[Collected data]

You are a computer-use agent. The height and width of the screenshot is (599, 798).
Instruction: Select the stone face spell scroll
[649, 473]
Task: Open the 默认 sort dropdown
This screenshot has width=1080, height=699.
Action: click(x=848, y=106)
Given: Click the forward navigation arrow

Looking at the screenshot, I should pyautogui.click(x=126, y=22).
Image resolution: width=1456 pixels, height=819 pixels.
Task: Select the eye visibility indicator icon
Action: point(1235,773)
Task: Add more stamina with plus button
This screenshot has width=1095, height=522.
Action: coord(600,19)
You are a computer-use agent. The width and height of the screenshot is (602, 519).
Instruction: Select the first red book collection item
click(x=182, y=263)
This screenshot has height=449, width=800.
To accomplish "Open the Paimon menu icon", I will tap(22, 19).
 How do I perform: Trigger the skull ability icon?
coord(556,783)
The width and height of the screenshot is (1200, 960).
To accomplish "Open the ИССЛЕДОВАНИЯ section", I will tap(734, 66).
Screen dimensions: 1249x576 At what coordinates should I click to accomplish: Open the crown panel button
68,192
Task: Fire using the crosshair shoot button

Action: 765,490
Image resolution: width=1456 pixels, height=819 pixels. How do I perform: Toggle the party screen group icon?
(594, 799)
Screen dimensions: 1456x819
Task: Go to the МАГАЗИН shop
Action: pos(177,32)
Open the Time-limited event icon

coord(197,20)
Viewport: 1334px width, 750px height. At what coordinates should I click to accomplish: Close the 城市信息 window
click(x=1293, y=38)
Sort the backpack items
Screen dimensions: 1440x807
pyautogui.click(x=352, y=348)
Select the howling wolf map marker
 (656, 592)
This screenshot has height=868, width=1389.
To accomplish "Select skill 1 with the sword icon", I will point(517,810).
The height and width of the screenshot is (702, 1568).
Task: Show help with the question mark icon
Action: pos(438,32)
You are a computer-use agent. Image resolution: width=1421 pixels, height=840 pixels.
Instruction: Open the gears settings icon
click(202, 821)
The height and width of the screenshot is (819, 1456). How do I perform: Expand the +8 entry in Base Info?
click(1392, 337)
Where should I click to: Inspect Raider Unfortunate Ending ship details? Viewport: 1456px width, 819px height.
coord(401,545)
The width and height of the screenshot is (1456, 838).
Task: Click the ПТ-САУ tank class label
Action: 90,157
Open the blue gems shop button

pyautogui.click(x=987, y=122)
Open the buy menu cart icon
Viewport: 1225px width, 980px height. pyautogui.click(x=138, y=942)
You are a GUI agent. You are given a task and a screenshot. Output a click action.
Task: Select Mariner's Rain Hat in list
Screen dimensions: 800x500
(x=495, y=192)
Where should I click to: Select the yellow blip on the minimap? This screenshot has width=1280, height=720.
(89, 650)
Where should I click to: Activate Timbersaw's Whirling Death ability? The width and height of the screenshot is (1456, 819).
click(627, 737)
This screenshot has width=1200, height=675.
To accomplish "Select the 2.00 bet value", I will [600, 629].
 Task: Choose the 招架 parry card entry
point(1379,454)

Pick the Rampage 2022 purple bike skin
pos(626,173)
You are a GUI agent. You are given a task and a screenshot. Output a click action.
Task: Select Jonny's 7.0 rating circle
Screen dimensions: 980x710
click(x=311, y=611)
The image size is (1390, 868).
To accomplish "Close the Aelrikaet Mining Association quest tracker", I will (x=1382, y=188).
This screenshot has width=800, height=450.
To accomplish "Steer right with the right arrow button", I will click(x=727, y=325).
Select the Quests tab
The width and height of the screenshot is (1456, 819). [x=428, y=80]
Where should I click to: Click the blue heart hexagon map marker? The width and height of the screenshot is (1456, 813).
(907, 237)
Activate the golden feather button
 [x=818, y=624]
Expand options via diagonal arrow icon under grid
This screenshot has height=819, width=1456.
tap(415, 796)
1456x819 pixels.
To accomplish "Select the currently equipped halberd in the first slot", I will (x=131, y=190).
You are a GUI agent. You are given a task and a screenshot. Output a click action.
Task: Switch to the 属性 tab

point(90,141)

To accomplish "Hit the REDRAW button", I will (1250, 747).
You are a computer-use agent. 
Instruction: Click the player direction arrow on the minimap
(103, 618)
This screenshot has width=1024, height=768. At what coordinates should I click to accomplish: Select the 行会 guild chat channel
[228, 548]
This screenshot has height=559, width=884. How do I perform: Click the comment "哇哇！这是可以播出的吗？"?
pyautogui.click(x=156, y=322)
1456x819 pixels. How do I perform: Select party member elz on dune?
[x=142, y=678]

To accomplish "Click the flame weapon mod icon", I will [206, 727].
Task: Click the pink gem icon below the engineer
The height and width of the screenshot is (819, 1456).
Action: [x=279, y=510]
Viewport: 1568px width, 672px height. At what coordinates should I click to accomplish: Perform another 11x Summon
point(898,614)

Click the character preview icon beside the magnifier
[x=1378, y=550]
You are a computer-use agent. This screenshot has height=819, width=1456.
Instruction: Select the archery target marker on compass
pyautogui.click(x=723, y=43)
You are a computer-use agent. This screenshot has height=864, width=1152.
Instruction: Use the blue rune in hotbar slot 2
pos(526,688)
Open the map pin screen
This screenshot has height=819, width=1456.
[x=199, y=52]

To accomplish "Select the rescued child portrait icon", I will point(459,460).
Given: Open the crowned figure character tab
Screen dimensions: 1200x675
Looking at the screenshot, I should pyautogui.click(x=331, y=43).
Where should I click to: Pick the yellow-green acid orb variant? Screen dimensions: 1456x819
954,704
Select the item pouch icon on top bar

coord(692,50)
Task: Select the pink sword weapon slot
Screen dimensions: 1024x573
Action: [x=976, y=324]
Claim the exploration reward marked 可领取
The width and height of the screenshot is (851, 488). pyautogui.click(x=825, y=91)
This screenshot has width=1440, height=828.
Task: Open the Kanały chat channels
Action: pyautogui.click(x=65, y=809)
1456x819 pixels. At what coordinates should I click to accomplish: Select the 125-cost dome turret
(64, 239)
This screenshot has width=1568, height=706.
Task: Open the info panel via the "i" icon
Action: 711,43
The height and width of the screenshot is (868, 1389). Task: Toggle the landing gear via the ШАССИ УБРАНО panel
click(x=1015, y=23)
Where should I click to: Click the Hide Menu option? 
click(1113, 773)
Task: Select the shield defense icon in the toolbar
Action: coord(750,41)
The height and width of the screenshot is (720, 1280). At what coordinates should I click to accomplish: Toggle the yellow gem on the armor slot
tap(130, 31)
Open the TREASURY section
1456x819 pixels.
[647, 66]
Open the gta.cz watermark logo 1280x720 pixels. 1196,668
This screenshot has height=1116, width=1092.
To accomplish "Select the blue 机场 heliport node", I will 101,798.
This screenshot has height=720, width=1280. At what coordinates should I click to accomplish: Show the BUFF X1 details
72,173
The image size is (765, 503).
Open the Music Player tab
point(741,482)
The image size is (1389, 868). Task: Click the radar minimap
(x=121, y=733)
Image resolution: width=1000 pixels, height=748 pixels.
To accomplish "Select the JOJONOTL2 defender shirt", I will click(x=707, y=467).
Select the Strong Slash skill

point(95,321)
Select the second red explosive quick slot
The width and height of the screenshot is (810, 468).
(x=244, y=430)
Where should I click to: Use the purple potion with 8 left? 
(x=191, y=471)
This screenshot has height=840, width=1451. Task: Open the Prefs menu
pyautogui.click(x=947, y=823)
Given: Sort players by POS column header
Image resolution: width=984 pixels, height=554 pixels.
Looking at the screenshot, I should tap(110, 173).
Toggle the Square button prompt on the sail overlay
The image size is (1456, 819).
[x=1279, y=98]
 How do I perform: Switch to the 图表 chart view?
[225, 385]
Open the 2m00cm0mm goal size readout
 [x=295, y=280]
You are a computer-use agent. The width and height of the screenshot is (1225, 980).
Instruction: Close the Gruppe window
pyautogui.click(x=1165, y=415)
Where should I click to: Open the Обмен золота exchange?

- **Exercise aim**: Shift every coordinate in the answers by -55, and rewrite the lines from the start of the entries through the line containing "Action: click(x=848, y=106)", with the requests included. Leave everything else unchanged.

- **Solution to this problem**:
You are a computer-use agent. The height and width of the screenshot is (599, 798).
Instruction: Select the stone face spell scroll
[594, 418]
Task: Open the 默认 sort dropdown
This screenshot has width=1080, height=699.
Action: click(x=793, y=51)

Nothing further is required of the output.